For instance, the brand Progestecreme
delivers 38 mg per ¼ teaspoon. It
is very easy to overdose on progesterone. (See
discussion on progesterone above.)
When
figuring a proper dosage, remember that transdermal creams are effective for
about 8 hours, so 2 small doses are best, providing a total of 15-20 mg of
progesterone each day.
If
a woman conceives, during pregnancy she should continue to use transdermal
progesterone until the third trimester, when the placenta is making so much that
it won’t notice a drop of 15-30 mg/day.
For
infertility, Dr. John R. Lee suggests the use of transdermal progesterone for
2-4 months on days 5-26 of cycle (suppressing ovulation), then stop progesterone
altogether. He also recommends the
herb Vitex (including during menses) for 3 months (stop if pregnancy is
achieved).
Treating Ovarian Cysts (PCOS)
| Use
liver-supporting and detoxifying herbs:
Bupleurum, milk thistle (Silybum marianum), barberry or goldenseal,
burdock root, yellow dock, dandelion root. | |
| Use ovary-healing herbs: burdock root, cramp bark (Viburnum opulus), licorice root, dandelion root, Vitex, red raspberry. | |
| Check insulin levels, as PCOS can be related to insulin resistance or diabetes. |
Regulating Hormones by Night-Lighting
As
we discussed at the very beginning, the pineal gland controls the function of
all other glands throughout the body. Its
production of melatonin is absolutely essential to the health of the entire
body.
It
is interesting to note that exposure to light at night can inhibit the pineal
gland’s production of melatonin. The
hypothalamus is richly supplied with melatonin receptors, which in turn
stimulates the anterior pituitary gland to secrete its hormones, and these, in
turn, stimulate the thyroid, adrenals and ovaries. The ovaries are also rich in melatonin receptors.
If
the hypothalamus does not receive sufficient melatonin, its ability to regulate
the hormonal system will be impaired. The
ideal way to ensure sufficient melatonin production is to go to sleep when the
sun goes down and to rise when the sun rises.
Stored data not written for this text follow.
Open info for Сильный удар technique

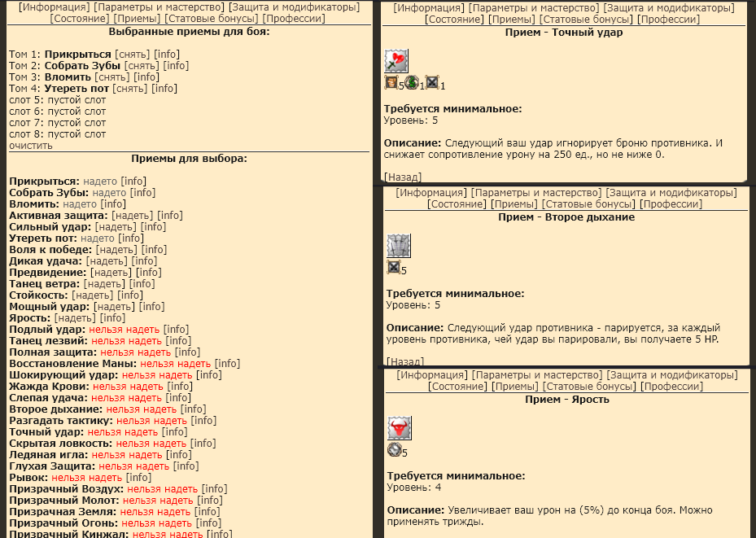coord(153,226)
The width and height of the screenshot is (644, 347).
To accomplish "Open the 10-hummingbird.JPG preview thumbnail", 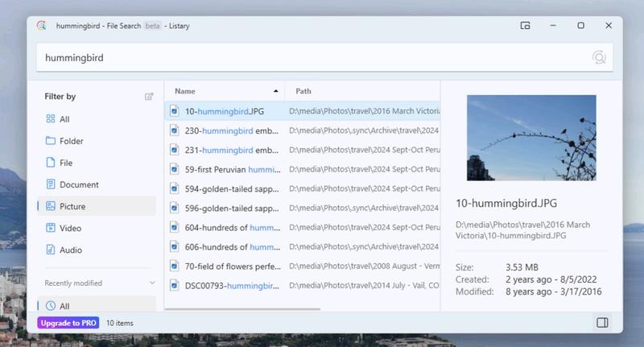I will pos(531,138).
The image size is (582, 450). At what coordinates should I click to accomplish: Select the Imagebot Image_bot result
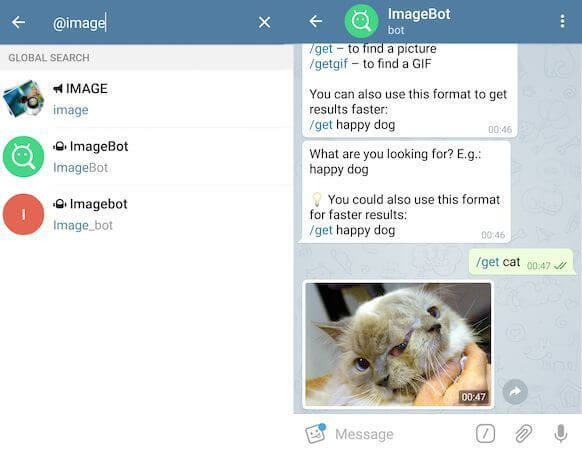point(146,214)
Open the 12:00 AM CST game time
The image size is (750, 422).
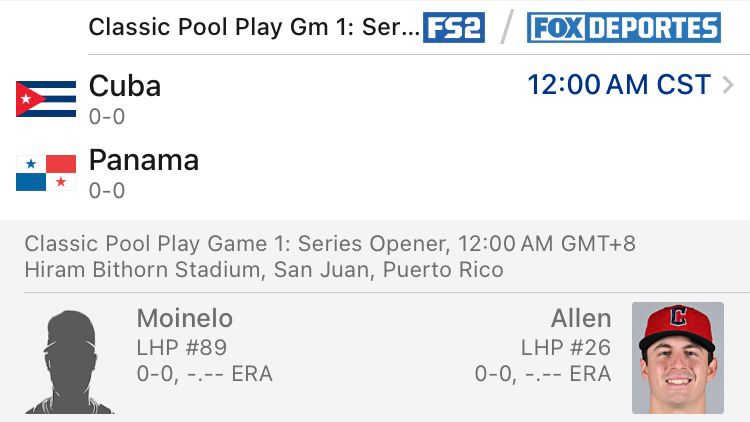pos(619,86)
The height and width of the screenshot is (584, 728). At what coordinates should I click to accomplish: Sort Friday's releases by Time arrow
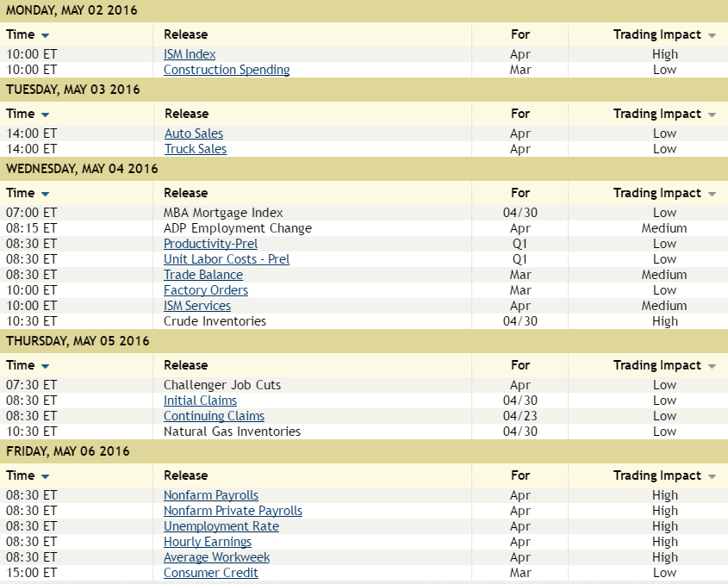point(45,476)
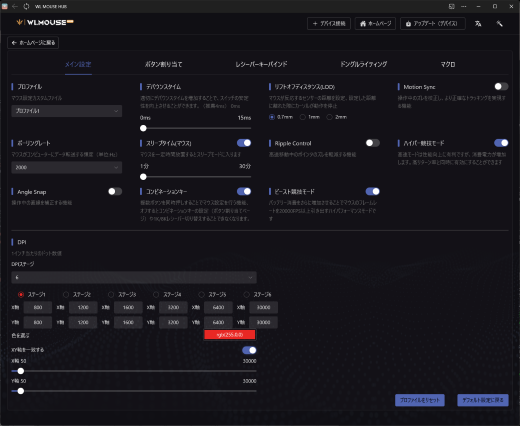Image resolution: width=520 pixels, height=426 pixels.
Task: Click the device update button
Action: [x=433, y=24]
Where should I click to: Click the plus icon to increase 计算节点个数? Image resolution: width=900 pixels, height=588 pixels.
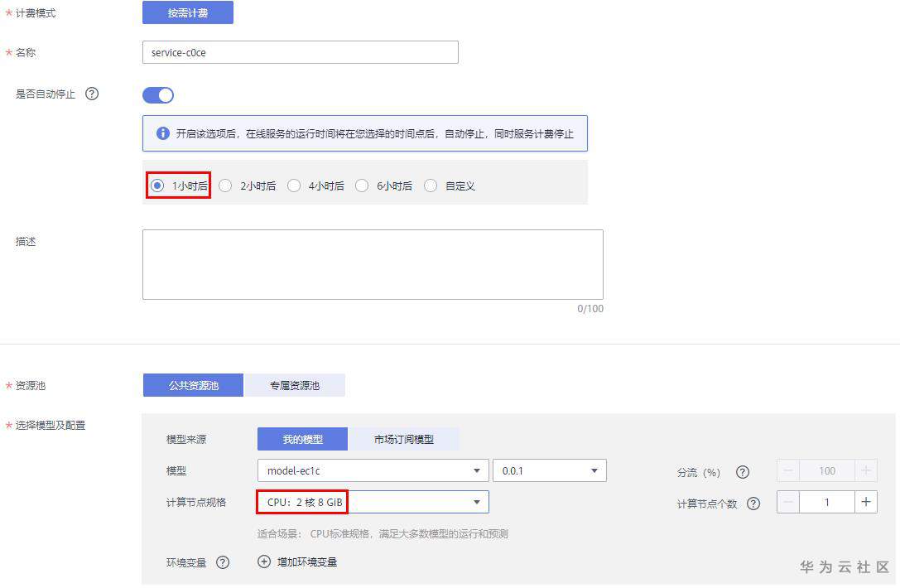pyautogui.click(x=866, y=501)
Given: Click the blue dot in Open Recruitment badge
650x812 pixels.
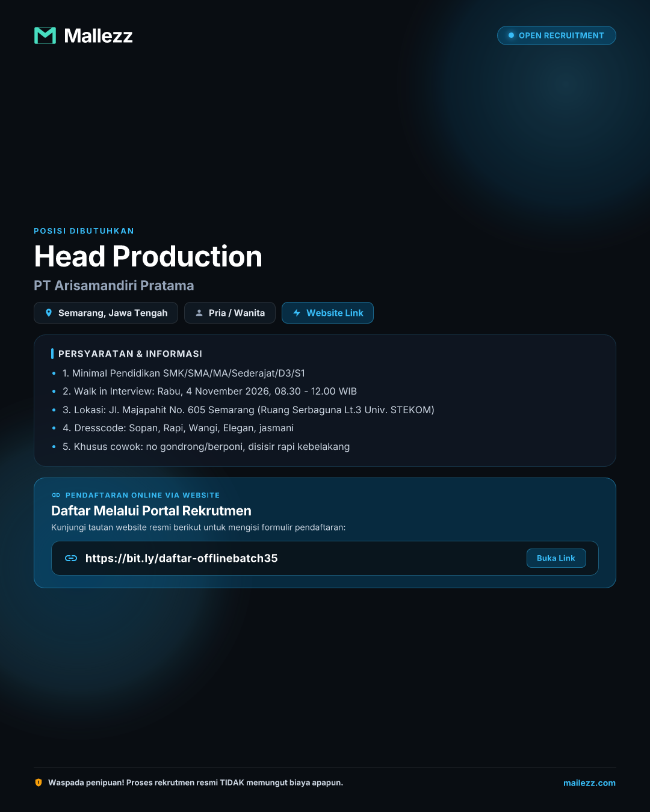Looking at the screenshot, I should point(511,35).
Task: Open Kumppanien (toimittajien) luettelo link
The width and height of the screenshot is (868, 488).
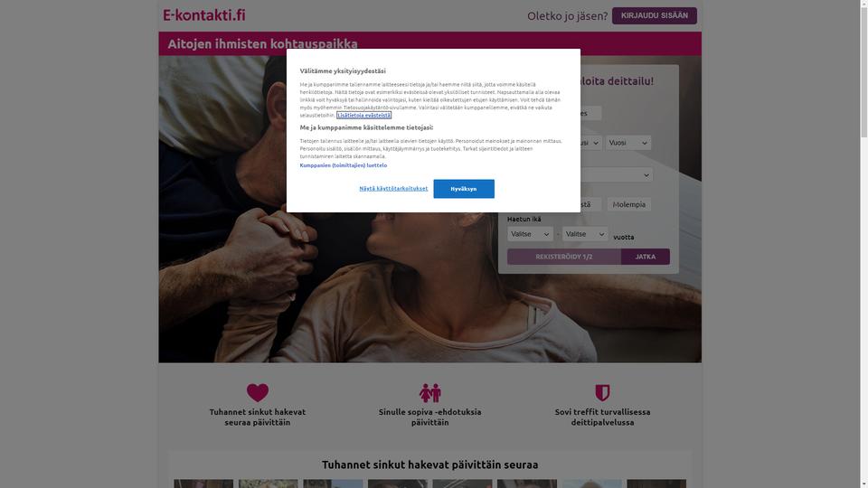Action: (344, 165)
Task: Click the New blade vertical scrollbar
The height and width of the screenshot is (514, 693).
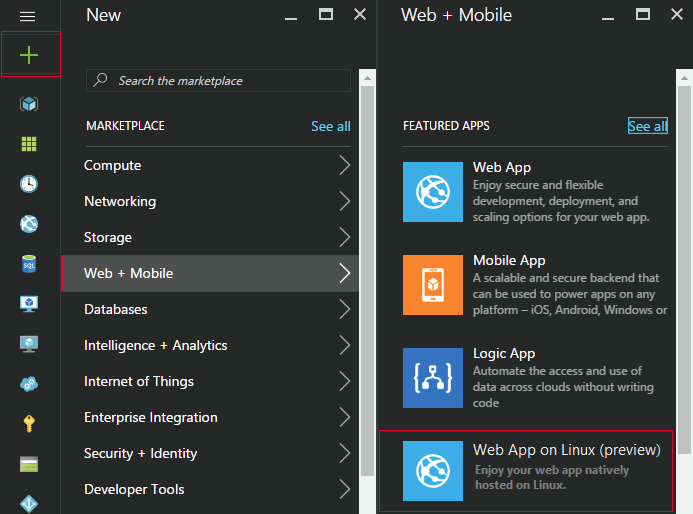Action: (367, 281)
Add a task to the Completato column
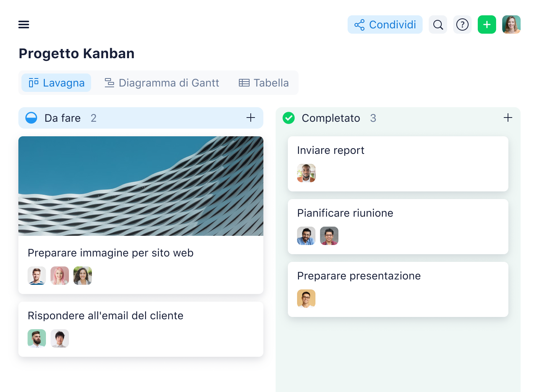The width and height of the screenshot is (539, 392). [x=508, y=118]
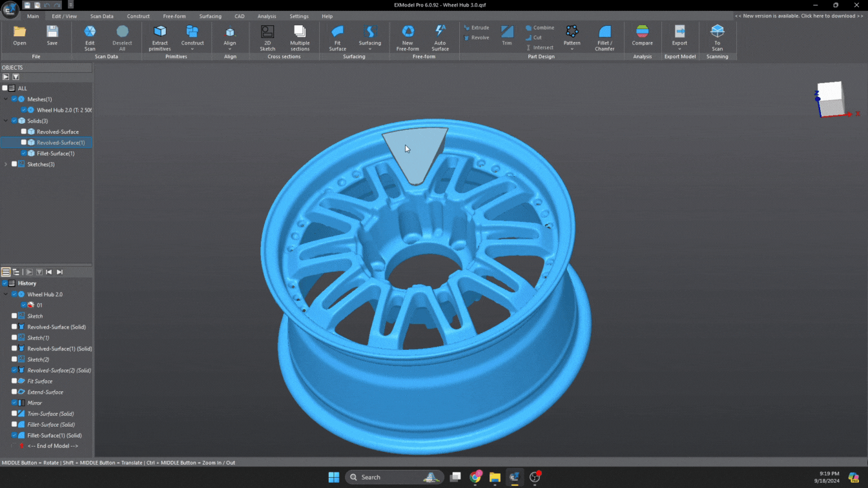Click the Extrude button

coord(477,28)
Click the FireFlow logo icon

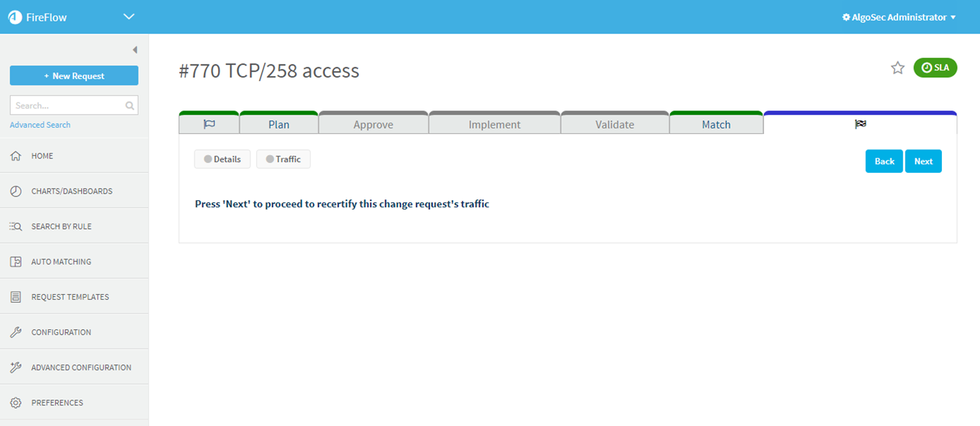click(x=15, y=17)
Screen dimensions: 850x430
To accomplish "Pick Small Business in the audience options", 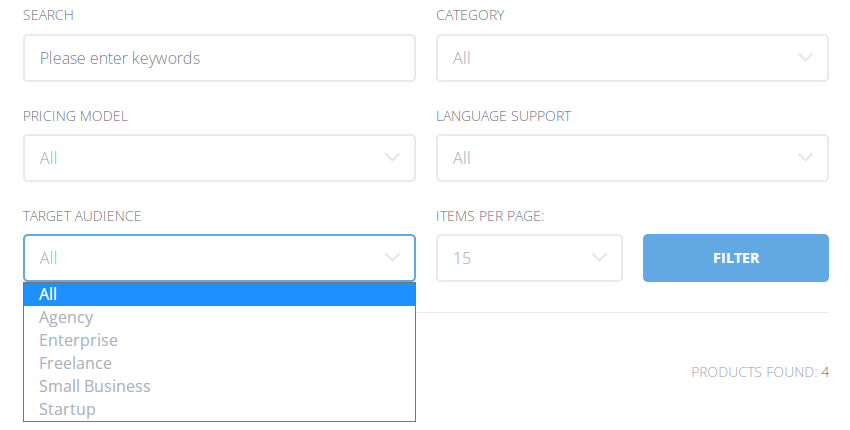I will 95,386.
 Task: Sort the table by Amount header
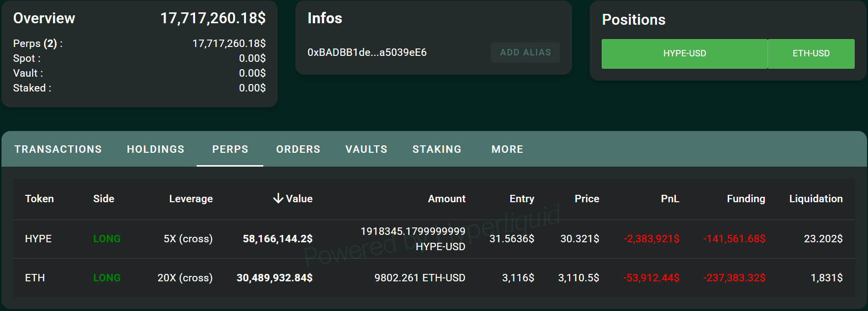[x=446, y=199]
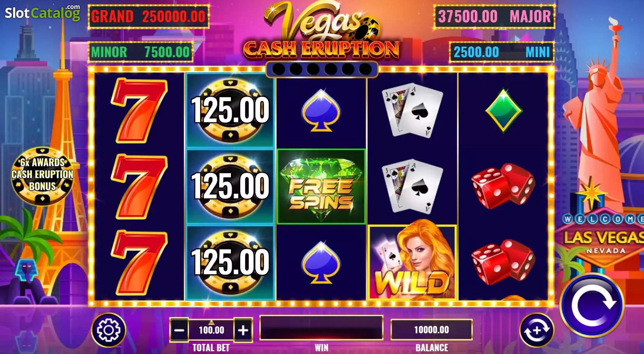Open the settings gear menu
This screenshot has height=354, width=644.
point(108,330)
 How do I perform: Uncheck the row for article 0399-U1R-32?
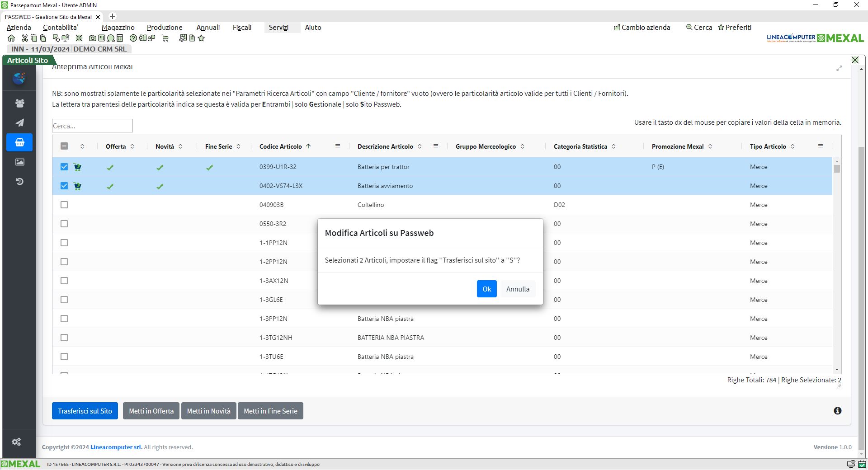(x=64, y=167)
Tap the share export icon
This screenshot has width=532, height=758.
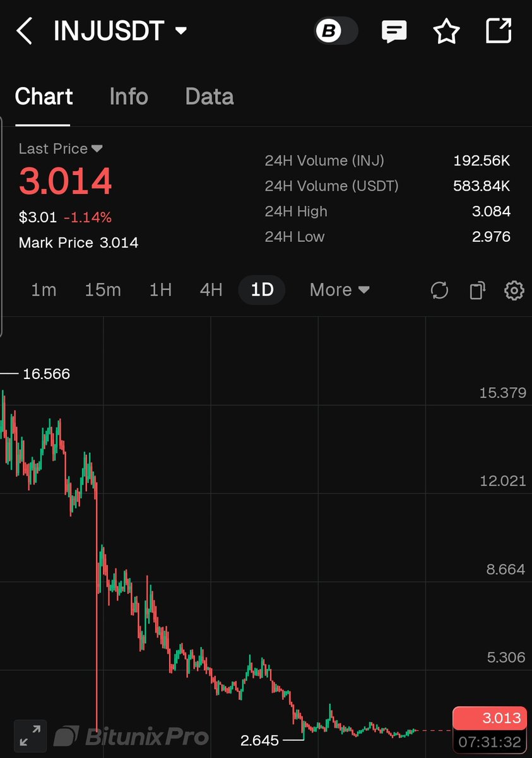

However, very few American women can match this ideal, whether because of
work schedules or choice. In
addition, exposure to light in the evening from television, computers, or
artificial lighting (including night lights) further complicates the production
of melatonin.
Studies
have shown that going to bed by 10:00 p.m. and sleeping in total darkness except
for three nights before ovulation (usually days 14-17, mimicking full-moon
light) triggers ovulation simply by helping to correct proper melatonin levels,
which in turn affect the production of thyroid, adrenal and ovarian hormones.
Benefits include ovulation, discernible and healthy cervical mucus
build-up, regular cycle length (27-31 days, mimicking the moon’s cycles),
healthy FSH levels, spotting during cycles reduced, progesterone levels
strengthened, fewer miscarriages, and reduced intensity of premenopausal
symptoms (hot flashes, sleeplessness, mood changes).
Many women are encouraged by these studies and feel that this is an area
they can actually control. (Click
here for a source with more information on "night-lighting.")
Treating
an Underactive Thyroid (Hypothyroidism)
| Treating
T4 only – prescription medications include Synthroid, Levoxyl, Levothyroid. | |
| Treating
T3 only – prescription medications include Cytomel, both once daily or
time-released methods. | |
| T4/T3
combinations (which include other lesser-known thyroid hormones) –
prescription glandular medications include Armour, Naturethroid. | |
| Note: See this handout on how to recognize over-stimulation by thyroid medications. Be aware that many doctors are fearful of over-stimulation and therefore prescribe dosages that may be too low to prevent hypothyroid symptoms and increase chances of fertility. By monitoring symptoms of over-stimulation (which are easily recognized), this problem can be minimized and enough hormone can be delivered to relieve symptoms. |
Alternatives to Medication (Available Without a Prescription)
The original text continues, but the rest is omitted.